Recorded data
►

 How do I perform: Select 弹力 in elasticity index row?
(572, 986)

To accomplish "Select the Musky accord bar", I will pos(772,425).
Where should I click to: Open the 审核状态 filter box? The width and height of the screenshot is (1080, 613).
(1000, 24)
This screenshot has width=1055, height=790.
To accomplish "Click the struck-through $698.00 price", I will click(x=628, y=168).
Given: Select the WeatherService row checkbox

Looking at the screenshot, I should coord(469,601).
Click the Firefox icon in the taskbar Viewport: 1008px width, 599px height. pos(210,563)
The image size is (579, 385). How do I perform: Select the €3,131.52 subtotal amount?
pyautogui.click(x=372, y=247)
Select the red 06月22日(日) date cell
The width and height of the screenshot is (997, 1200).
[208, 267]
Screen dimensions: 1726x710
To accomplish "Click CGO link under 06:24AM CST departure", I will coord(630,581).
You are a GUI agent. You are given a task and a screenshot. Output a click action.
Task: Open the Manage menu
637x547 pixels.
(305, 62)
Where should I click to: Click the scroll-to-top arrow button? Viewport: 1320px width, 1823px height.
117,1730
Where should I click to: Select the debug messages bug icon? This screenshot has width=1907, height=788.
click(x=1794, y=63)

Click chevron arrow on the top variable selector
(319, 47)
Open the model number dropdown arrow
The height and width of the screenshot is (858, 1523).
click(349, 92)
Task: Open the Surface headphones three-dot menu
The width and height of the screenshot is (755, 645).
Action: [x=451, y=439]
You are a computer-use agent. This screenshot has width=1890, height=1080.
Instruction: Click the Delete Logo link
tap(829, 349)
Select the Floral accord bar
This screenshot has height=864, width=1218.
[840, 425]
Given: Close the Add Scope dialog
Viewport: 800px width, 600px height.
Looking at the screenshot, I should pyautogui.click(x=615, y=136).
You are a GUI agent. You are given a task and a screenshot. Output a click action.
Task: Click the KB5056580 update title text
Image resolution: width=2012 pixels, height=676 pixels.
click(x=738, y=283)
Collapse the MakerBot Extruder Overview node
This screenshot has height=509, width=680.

◄

## Problem to work on
Put every line of the listing, from the beginning through the line containing "Looking at the screenshot, I should coord(469,601).", into a numbered list, leaving out any blank lines.

## Solution for this problem
1.  How do I perform: Select 弹力 in elasticity index row?
2. (572, 986)
3. To accomplish "Select the Musky accord bar", I will pos(772,425).
4. Where should I click to: Open the 审核状态 filter box? The width and height of the screenshot is (1080, 613).
5. (1000, 24)
6. This screenshot has width=1055, height=790.
7. To accomplish "Click the struck-through $698.00 price", I will click(x=628, y=168).
8. Given: Select the WeatherService row checkbox
9. Looking at the screenshot, I should coord(469,601).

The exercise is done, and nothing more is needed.